CORRUPTION AND THE ETHICAL CORPORATION
Centre for Ethics & Law Biennial Lecture
Thursday 1 December 2016, 6pm
UCL Gustave Tuck Lecture Theatre, Wilkins Building, Gower Street, London WC1E 6BT
Professor Susan Rose-Ackerman (Yale University)
Professor Iris H-Y Chiu (Professor of Corporate Law and Financial Regulation, UCL Laws)
About the talk:
Multinational corporations face pressures to pay bribes to get procurement contracts, obtain lucrative concessions, and benefit from favourable tax and regulatory rulings.

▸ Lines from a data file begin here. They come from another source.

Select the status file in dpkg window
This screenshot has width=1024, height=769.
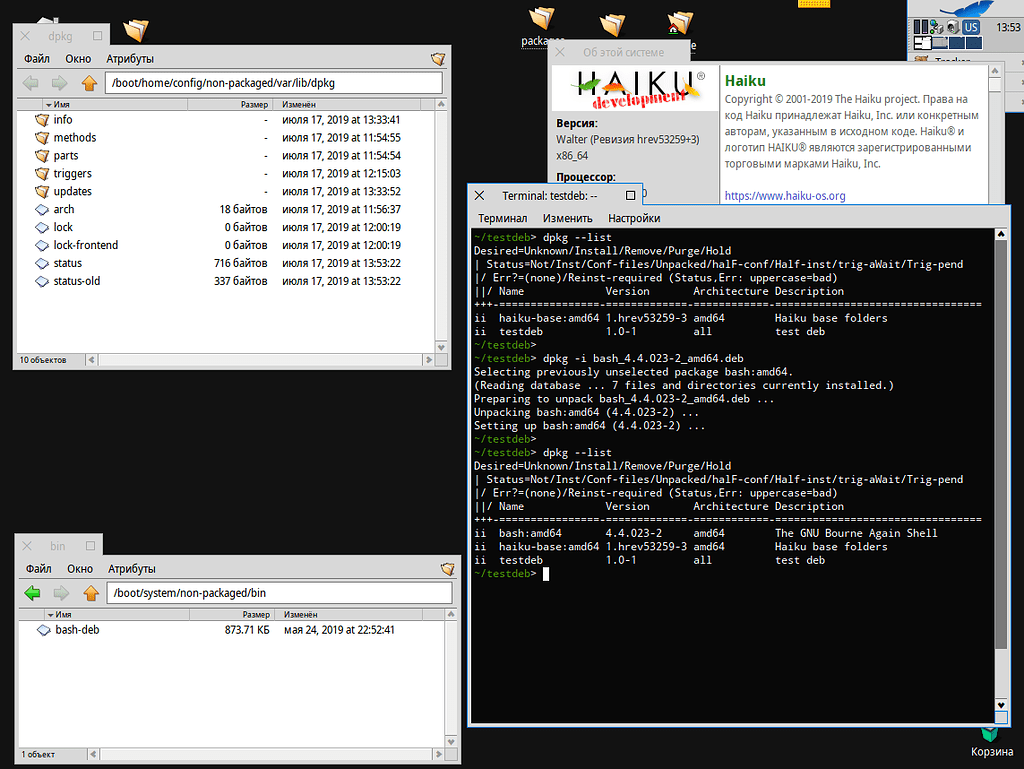pos(65,262)
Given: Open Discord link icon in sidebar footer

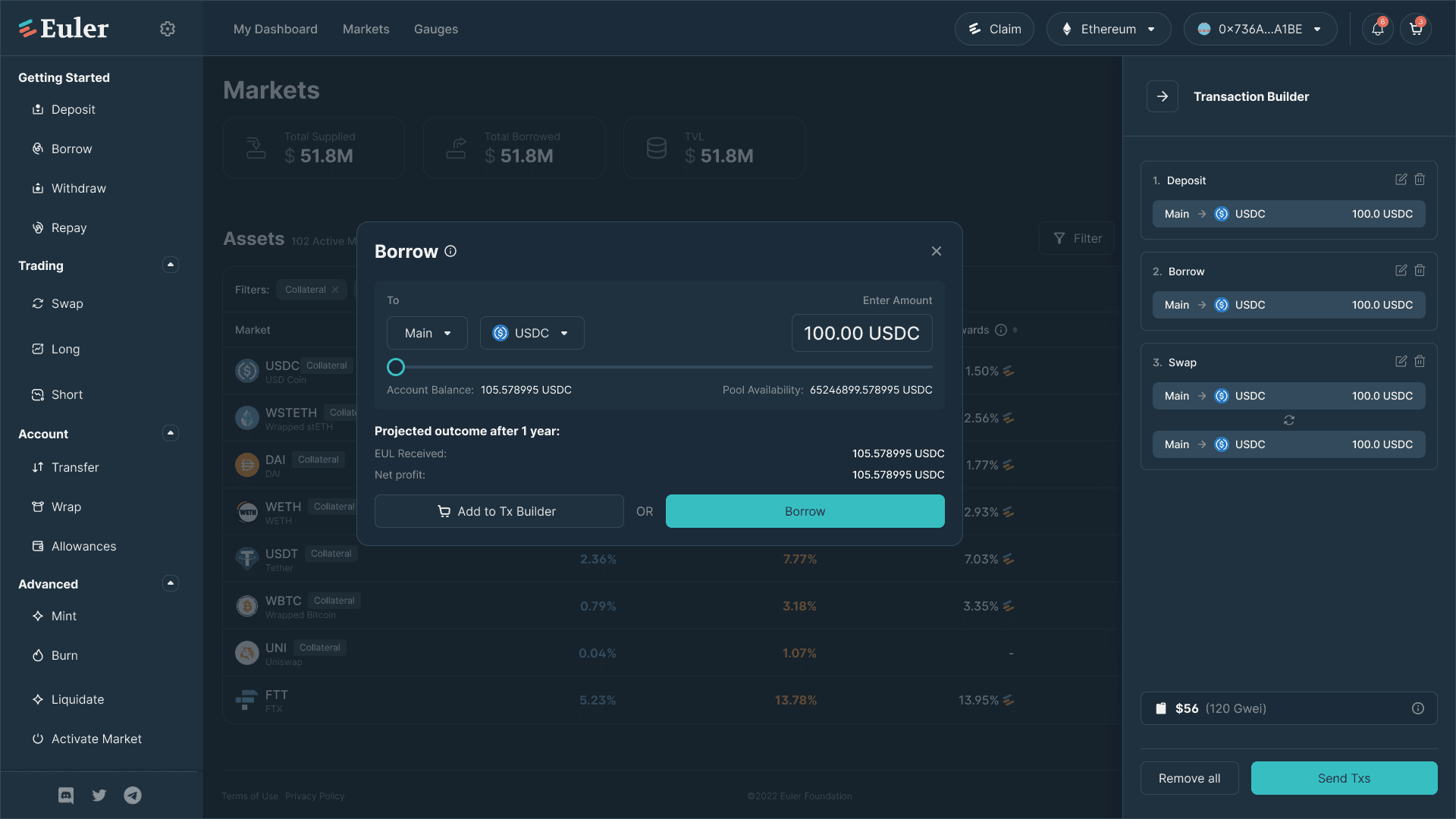Looking at the screenshot, I should point(66,795).
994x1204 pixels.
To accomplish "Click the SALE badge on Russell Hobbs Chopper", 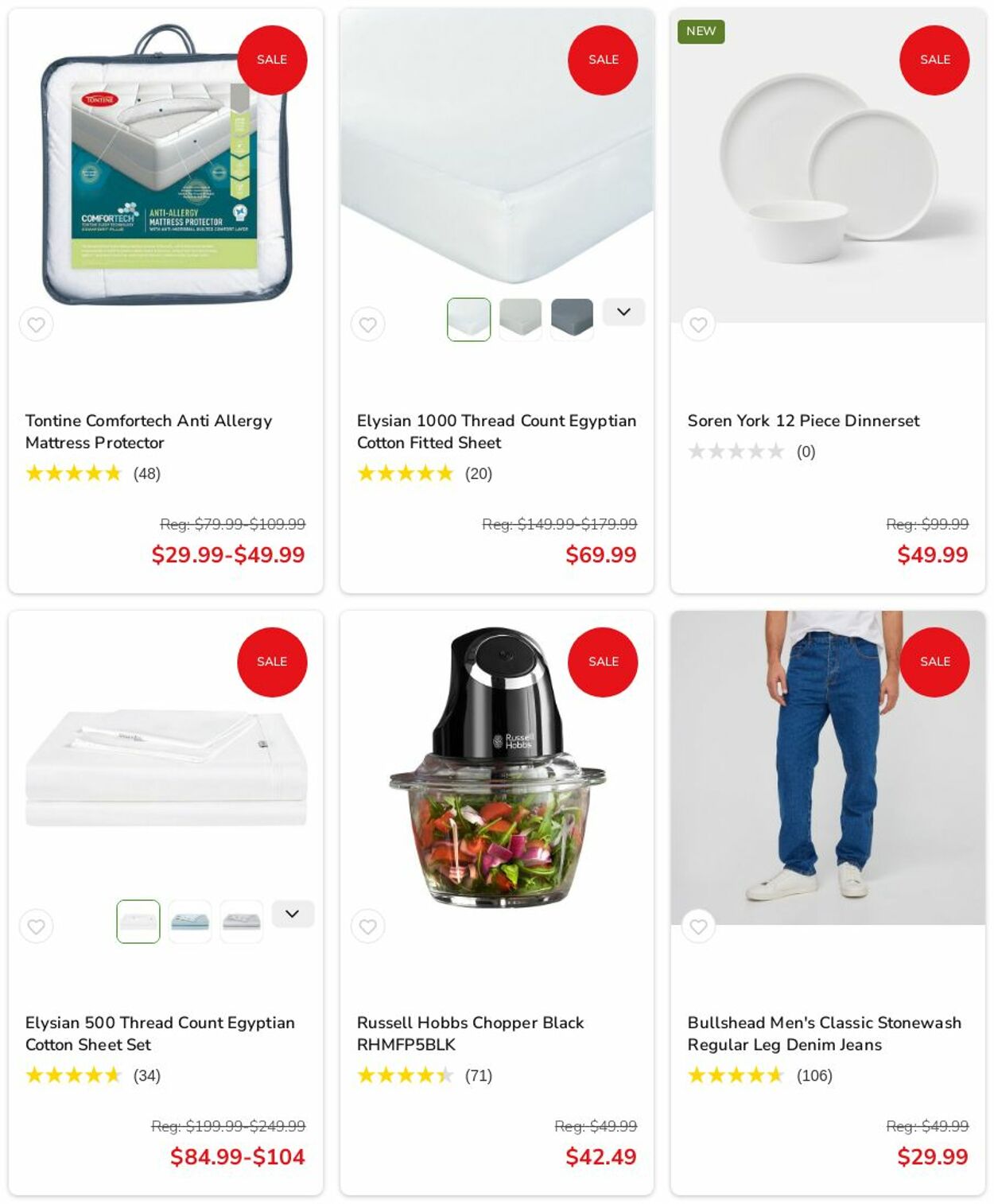I will [603, 662].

If a firm calculates that, on-balance, payoffs will maximise profits, do managers have a moral obligation to resist payoffs, or, conversely, do their obligations to shareholders require such payments? When does legal lobbying and influence-seeking cross over into unethical corruption?

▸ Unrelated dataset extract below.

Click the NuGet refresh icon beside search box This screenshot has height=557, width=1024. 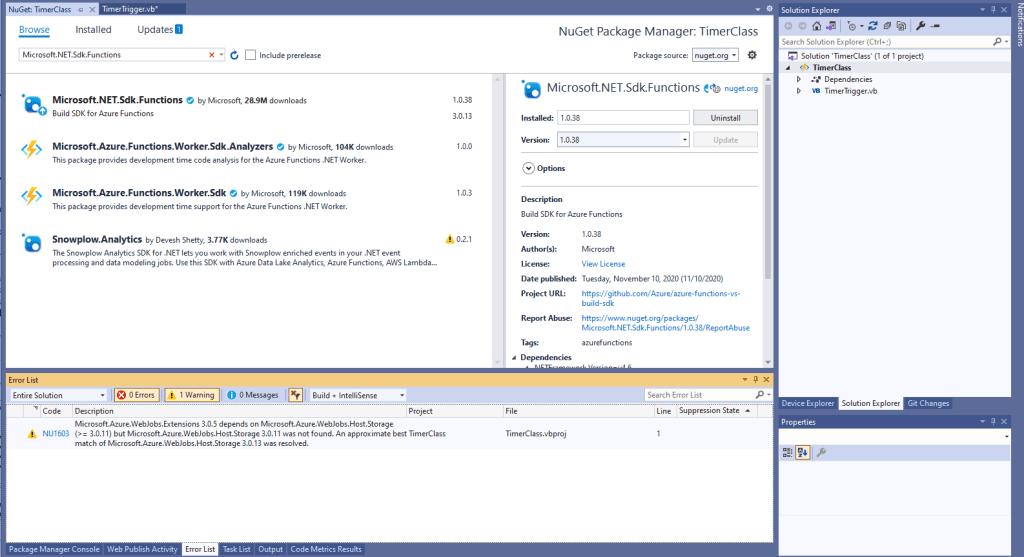[235, 55]
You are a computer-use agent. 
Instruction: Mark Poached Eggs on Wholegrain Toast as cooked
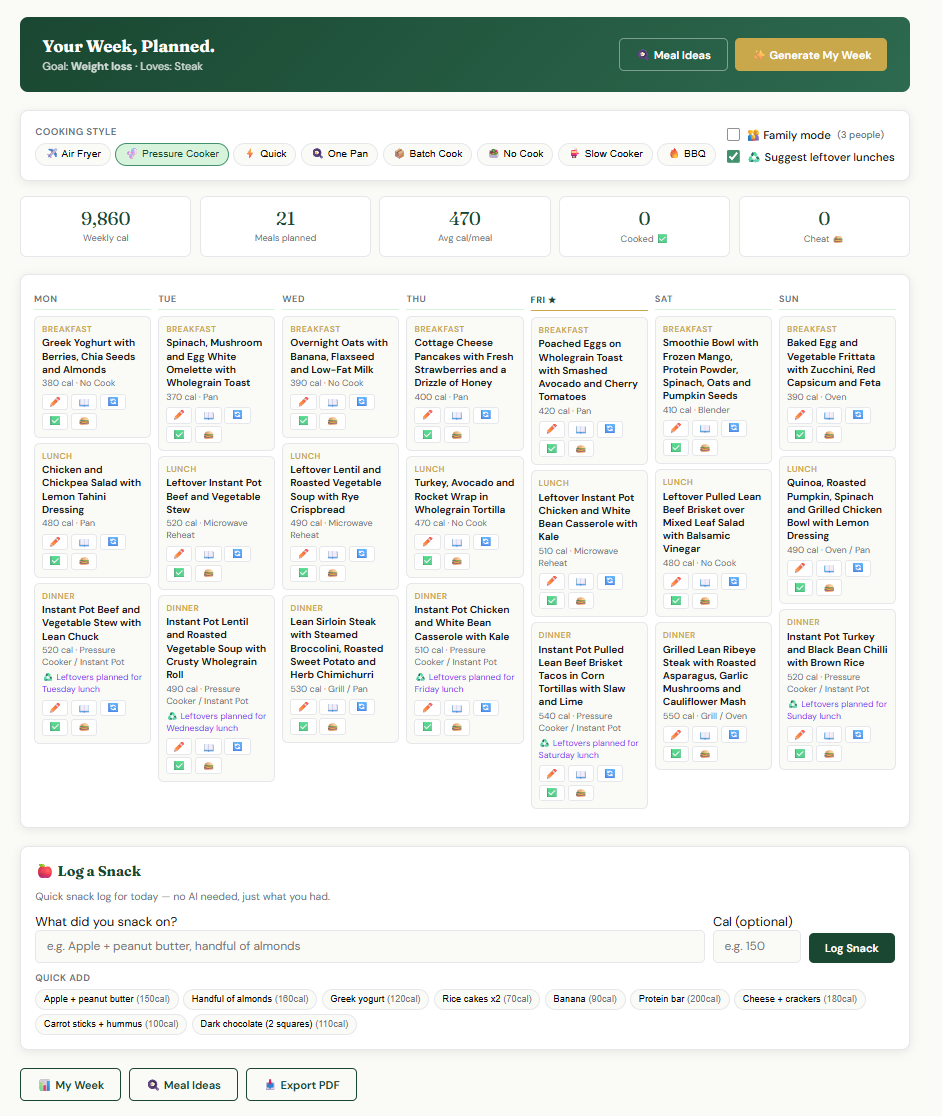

Firms may be in a “prisoners’ dilemma” where corrupt behaviour is rational for each firm taken separately, but leads to overall worse outcomes than honesty. Given this collective action problem, how can domestic laws as well as international treaties and industry codes of conduct help MNCs move toward honest coordinated outcomes that do not violate anti-trust laws?
About the speaker
Susan Rose-Ackerman is the Henry R. Luce Professor of Jurisprudence (Law and Political Science), Yale University. Her research and teaching interests are the comparative study of administrative law and public policy making, and the political economy of corruption.
Her recent books are Corruption and Government: Causes, Consequences and Reform, second edition with Bonnie Palifka, 2016 (first edition published in 1999 was translated into 17 languages); Due Process of Lawmaking: The United States, South Africa, Germany and the European Union (with Stefanie Egidy and James Fowkes, 2015); Greed, Corruption, and the Modern State (editor with Paul Lagunes, 2015); Comparative Administrative Law (editor with Peter Lindseth, 2010; second edition with Peter Lindseth and Blake Emerson, forthcoming 2017), International Handbook on the Economics of Corruption (vol. I, editor, 2006; vol. II, editor with Tina Søreide, 2011). She directs the program in Comparative Administrative Law at Yale Law School, and she holds a B.A. from Wellesley College and a Ph.D. from Yale University.
About the Centre:
UCL Centre for Ethics & Law was established in 2009 to reflect the growing need for enhanced collaboration between academics, practicing lawyers and industry, given the fast changing and increasingly interdisciplinary nature of the global issues lying at the intersection between ethics and regulatory compliance. The work of the Centre is resolutely multi-disciplinary and practice-oriented, focusing on a number of current themes including the professional ethics of in-house and external legal counsel, ethics of risk, anti-corruption, global business and human rights, and distributive justice.